Oui, Nezval a conçu la pièce un peu comme une composition musicale, c’est évident. Il n’est pas difficile de déceler dans son texte des éléments qui l’apparentent à un livret d’opéra. Les grands monologues de Manon et du chevalier des Grieux ressemblent à des airs, les dialogues rimés et rythmés à des duos, les passages en prose à des récitatifs. Les monologues sont souvent ponctués par des refrains qui leur donnent la forme de chanson et le poète répète certains vers et certaines idées dans des contextes différents leur donnant le rôle que jouent les leitmotivs dans les partitions lyriques et symphoniques. Oui, Manon Lescaut de Vítězslav Nezval est une pièce composée comme une œuvre musicale mais la musique des tons y est remplacée par la musique des mots, par le rythme et la rime. Le texte de la pièce est donc aussi une espèce de partition et chaque metteur en scène, chaque interprète devrait en tenir compte. Pour saisir et faire entendre cette musique intérieure, il faut protéger le canevas fragile du langage poétique de la pièce. L’intention du metteur en scène Daniel Špinar était cependant bien différente :

'Manon Lescaut', photo: Patrik Borecký / Théâtre national
« Au Théâtre national, je n’arrive plus à tolérer le genre de spectacles où deux comédiens sont assis à une table et mènent un dialogue de quinze minutes. Je crois qu’il faut y ajouter aussi quelque chose de visuel, qu’il faut regarder quelque chose. Et même si la pièce reste valable encore à l’époque actuelle, je pense qu’il est absolument nécessaire de l’adapter, de la raccourcir. C’est évidemment quelque chose que le spectateur conservateur rechigne à accepter. (…) Je crois que le théâtre doit être ici et maintenant. C’est l’art le plus contemporain qui soit. »

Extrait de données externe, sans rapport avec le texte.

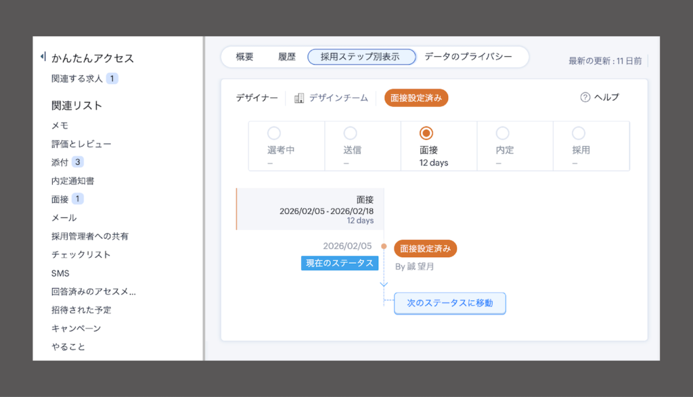Image resolution: width=693 pixels, height=397 pixels.
Task: Open the 送信 stage selector
Action: pos(351,134)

Les vers comme des slogans

'Manon Lescaut', photo: Patrik Borecký / Théâtre national
Paradoxalement donc, en voulant donner un style d’opéra à cette production, Daniel Špinar a sacrifié l’aspect musical du poème de Vítězslav Nezval. Des interventions brutales dans le texte, des coupures, des adaptations au goût du jour finissent irrémédiablement par briser l’équilibre et l’harmonie des moyens poétiques utilisés par Nezval dans sa pièce et l’architecture fragile de l’œuvre s’effondre. N’ayant pas l’intention de faire resurgir la mélodie intérieure de ce poème dramatique, Daniel Špinar soumet la pièce à une cure d’amaigrissement draconienne. Dans sa production, bien des passages, y compris tout le dernier acte, sont éliminés, les comédiens lancent des vers comme des slogans, les répliques intimistes sont souvent criées et même hurlées, et leur rythme est coupé à d’innombrables reprises par l’action scénique qui détourne l’attention du spectateur. La scénographie et les costumes qui marient les styles baroque et contemporain désorientent intentionnellement le spectateur et ne lui permettent pas de situer l’action dans le temps. La poésie de Nezval ne s’impose que dans quelques moments d’accalmie où les comédiens baissent le ton. Manon et des Grieux vivent leur amour dans un univers plein de couleurs, de tentations, d’orgies et de pièges, ce qui les mène irrémédiablement à une issue fatale. Manon ne meurt pas, comme dans la pièce de Nezval, dans une auberge du Havre à la veille de sa déportation en Amérique, mais elle est fusillée par la police.

La production de Manon Lescaut au Théâtre national pourrait donc être une impulsion au débat sur la façon de traiter les œuvres classiques et sur l’esthétique postmoderne qui s’est imposée sur les scènes contemporaines. Le style visuel, spectaculaire et explosif que nous propose Daniel Špinar peut-il nous faire accepter la perte d’un art théâtral plus fin, plus psychologique et plus poétique du passé ? C’est au public de répondre à cette question.